» STATED PROBLEM: Add 106 to each coordinate in the answers of the records below and write out all their lines again, requests included, leaving out the pictures.

>> Begin

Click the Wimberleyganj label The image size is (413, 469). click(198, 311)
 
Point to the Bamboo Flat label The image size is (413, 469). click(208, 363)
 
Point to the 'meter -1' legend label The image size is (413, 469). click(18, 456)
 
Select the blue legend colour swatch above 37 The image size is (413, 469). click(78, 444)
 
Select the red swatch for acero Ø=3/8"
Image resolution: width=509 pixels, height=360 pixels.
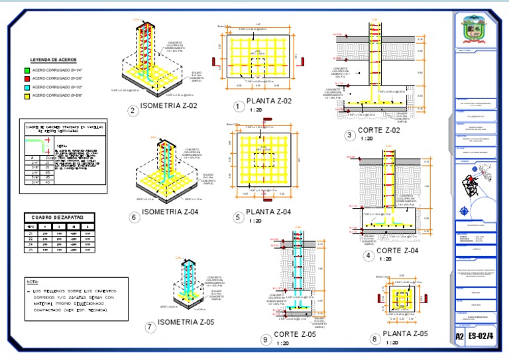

>> End

» RESPONSE:
Click the Wimberleyganj label The image size is (413, 469). click(304, 417)
 
Point to the Bamboo Flat label The image size is (413, 469). click(314, 469)
 
Point to the 'meter -1' legend label The image size is (413, 469). click(124, 562)
 
Select the blue legend colour swatch above 37 The image size is (413, 469). click(184, 550)
 
Select the red swatch for acero Ø=3/8"
Image resolution: width=509 pixels, height=360 pixels.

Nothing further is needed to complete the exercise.